#### [Information shown]
►
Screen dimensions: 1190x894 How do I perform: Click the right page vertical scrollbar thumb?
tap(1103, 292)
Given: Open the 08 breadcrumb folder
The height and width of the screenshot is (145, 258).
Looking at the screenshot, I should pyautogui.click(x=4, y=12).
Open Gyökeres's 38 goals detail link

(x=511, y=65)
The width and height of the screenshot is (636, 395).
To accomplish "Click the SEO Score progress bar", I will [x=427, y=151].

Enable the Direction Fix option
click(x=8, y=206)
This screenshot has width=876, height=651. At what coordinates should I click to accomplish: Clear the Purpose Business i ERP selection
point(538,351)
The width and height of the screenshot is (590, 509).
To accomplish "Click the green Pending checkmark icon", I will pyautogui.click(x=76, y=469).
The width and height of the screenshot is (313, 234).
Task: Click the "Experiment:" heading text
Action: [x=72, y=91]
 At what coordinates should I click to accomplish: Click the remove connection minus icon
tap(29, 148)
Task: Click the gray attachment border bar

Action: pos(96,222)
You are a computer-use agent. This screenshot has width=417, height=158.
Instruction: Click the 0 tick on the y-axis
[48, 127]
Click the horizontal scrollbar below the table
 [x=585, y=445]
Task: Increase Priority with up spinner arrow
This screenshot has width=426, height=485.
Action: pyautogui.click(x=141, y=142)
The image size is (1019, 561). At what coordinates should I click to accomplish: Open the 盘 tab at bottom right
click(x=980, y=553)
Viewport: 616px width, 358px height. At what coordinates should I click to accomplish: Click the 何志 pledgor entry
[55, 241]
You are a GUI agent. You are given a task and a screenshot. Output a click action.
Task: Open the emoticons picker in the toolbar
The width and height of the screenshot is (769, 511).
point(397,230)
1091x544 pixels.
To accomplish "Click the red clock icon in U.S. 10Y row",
◄
#### [Task requirements]
Check each line above for the string "agent" and show the ones that have it.

#### [Finished exercise]
You are a computer-use agent. This screenshot has width=417, height=158.
You are a GUI agent. You are given a task and a screenshot. Output a click action.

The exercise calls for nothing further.